Grigori arrives last, looking smug, a little smile playing in his eyes. “Place is clean. No signs of explosives or booby traps, which honestly feels like a missed opportunity on their part.”

I exhale slowly. For the first time in hours, my pulse starts to level.

“So,” I say, glancing at the others, “Spalding’s down. Christian’s in the wind. And we’re still standing.”

“We’re not just standing,” Elena says. “We’re stronger than we’ve ever been. The Feds will use Spalding as a bargaining chip. De la Rosa’s network just took a major hit. Half the city’s power players will be scrambling for cover.”

“We could make a real move now,” Luk suggests, eyes glinting. “Stabilize everything. Bring order. Maybe even?—”

Lev cuts in, “You sound like Papa.”

Luk shrugs, unbothered. “He wasn’t wrong about everything.”

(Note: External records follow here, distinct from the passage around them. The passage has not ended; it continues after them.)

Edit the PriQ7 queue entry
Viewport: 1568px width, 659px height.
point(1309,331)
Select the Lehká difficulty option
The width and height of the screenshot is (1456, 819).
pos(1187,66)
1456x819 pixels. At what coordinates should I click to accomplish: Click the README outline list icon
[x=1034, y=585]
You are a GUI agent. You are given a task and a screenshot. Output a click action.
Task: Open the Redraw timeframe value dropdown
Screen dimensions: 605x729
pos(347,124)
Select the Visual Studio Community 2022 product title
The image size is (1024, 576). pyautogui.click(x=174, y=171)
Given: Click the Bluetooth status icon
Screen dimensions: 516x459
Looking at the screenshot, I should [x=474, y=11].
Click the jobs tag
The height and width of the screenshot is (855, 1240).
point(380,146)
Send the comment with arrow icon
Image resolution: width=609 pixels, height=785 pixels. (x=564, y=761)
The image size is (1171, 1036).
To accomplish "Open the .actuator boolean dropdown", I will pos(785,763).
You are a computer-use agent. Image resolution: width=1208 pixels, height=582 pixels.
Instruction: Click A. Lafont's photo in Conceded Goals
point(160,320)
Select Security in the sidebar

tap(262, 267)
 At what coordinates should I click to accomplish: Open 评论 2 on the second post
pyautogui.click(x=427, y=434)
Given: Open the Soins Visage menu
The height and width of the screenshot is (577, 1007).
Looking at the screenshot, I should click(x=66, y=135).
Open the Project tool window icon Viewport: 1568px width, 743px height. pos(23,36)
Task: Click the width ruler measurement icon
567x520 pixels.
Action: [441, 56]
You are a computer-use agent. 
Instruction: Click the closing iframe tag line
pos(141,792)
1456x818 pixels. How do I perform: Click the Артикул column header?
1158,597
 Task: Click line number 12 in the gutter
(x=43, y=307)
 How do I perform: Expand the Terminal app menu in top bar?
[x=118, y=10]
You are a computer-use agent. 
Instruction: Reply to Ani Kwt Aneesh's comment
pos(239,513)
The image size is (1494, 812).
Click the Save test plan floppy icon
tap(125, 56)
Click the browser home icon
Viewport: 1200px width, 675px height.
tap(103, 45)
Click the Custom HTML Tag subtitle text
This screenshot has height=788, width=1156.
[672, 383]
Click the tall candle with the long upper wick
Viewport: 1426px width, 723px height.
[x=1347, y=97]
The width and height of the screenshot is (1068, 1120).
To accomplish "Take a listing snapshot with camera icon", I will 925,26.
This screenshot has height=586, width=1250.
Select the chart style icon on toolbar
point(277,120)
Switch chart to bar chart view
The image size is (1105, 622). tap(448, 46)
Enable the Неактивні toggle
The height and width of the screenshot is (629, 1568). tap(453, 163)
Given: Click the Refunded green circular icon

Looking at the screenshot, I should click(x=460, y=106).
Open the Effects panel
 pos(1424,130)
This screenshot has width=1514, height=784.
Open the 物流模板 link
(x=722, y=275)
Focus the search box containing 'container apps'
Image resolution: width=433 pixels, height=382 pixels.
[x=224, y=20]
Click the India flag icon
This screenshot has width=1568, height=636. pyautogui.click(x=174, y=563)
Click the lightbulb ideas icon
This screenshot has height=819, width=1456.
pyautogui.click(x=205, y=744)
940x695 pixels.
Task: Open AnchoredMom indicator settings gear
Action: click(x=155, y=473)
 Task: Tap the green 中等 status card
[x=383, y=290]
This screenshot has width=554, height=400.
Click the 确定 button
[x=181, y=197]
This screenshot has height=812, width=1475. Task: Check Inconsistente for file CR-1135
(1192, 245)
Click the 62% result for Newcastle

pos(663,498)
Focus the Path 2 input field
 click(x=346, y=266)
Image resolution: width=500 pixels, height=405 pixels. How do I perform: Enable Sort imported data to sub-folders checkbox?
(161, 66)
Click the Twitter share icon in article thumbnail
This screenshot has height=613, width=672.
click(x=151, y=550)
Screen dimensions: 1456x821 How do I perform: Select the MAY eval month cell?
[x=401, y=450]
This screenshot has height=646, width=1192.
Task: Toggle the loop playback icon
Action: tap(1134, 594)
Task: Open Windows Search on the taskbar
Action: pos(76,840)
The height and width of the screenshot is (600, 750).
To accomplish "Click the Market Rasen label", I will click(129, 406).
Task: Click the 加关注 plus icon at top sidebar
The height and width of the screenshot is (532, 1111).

Lev looks around the room. “Anyone seen Tatiana?”

There’s a pause. A shared silence, like we’re all realizing the same thing at once.

“She’s not here,” Elena says, frowning. “She slipped out before the shooting started.”

Lev scoffs. “Of course she did. Let Spalding play the frontman while she keeps her hands clean. If it all went sideways, she could pretend she was never involved.”

“Coward’s tactic,” I say coldly. “She wanted the power, the glory, just not the dirt under her nails.”

“She’ll try to frame this like she had no idea,” Lev mutters, disgust curling his lip.

“Lucky for us,” Elena cuts in, a glint in her eye, “we have proof she was in it up to her perfectly arched eyebrows.”

I grin. “I’ll break the news.”

“You volunteering?” Elena smirks.

“Oh, gladly,” I say. “Let’s see how she spins it when the walls close in.”

The amusement fades when I catch movement to my left. Paramedics step back, their forms parting like a curtain, revealing Astrid. She’s perched on the edge of a folded blanket now. Her face is pale but alert, hair damp and wild, a shallow scrape across her cheekbone. She’s still speaking softly to one of the medics, nodding. The moment they clear, I don’t wait. I cross the distance in long, steady strides.